Filip Toul

Personal information
- Nationality: Czech
- Born: 2 August 2007 (age 19) České Budějovice
- Height: 187 cm (6 ft 2 in)
- Weight: 78 kg (172 lb)

Sport
- Sport: Athletics
- Event: Middle distance

Achievements and titles
- Personal bests: 800m: 1:47,98 (2026) 1500m: 3:38.62 (2026) NU20R Mile: 3:55.68 (2026) 3000m 7:58.71 (2026)NU20R

Medal record
Men's athletics
Representing CZE
European U18 Championships
| Gold medal – first place | 2024 Banska Bystrica | 1500m |

= Filip Toul =

Czech athlete (born 2007)

Filip Toul (born 2 August 2007) is a Czech middle distance runner. He is the Czech national under-18 record holder over 1500 metres and 3000 metres, and under-20 record holder over 1500 metres. He won the gold medal in the 1500 metres at the 2024 European Athletics U18 Championships.

==Biography==
He is a member of SK Čtyři Dvory, in České Budějovice, where his coaches include Hakim Saleh and Pavel Brlica.

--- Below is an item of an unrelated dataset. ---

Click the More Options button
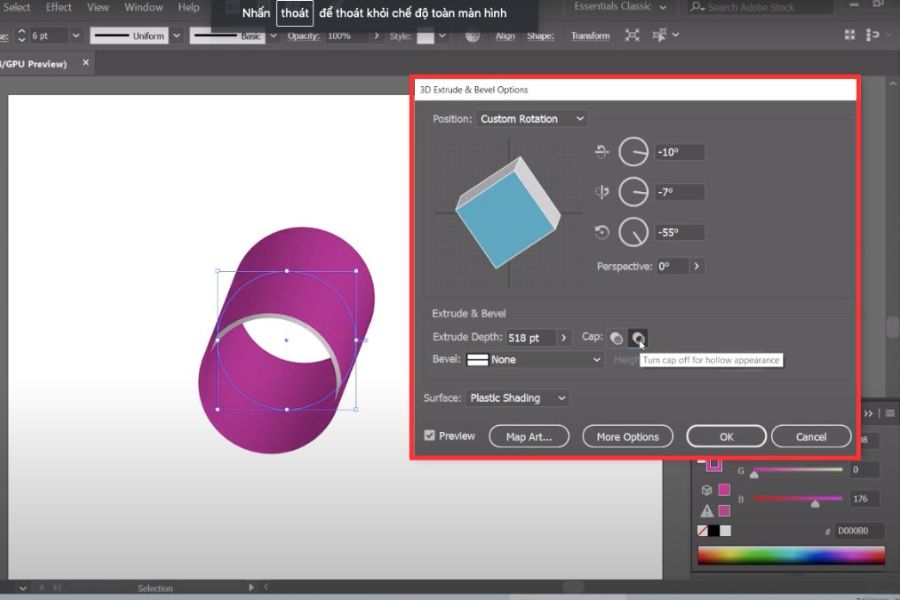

In February 2024, he finished in second place at the Czech Indoor Athletics Championships in Ostrava, running a time of 3:53.27. In May 2024, in Domažlice he ran a new Czech junior national record for the 1500 metres, improving Jakub Davidík's five-year-old record by four tenths of seconds, by running a time of 3:45.92.

In June 2024, he ran 3:40.98 for the 1500 metres at the age of 16 years-old, which placed him as the third fastest European under-18 in history behind Dutch runner Niels Laros and Jakob Ingebrigtsen of Norway. That month, he won the Czech under-18 title over 800 metres in Ostrava. He won gold in the 1500 metres at the 2024 European Athletics U18 Championships in Banská Bystrica, Slovakia.

He finished third in the Czech junior cross country championships in November 2024. He was subsequently selected for the European Cross Country Championships in December 2024 in Istanbul, Turkey.

Toul set a new Czech junior record in the one-mile run in Ostrava in February 2025 at the Czech Gala, running 4:00.13, a time which is waiting ratification from World Athletics as a European under-20 record. Toul placed third in the 1500 metres at the senior Czech Indoor Championships in Ostrava, running 3:43.14.

In June 2026, he set a national U20 record over the mile at the Ostrava Golden Spike, finishing 13th in 3:55.68, also improving his 1500 metres personal best in the race with 3:38.62.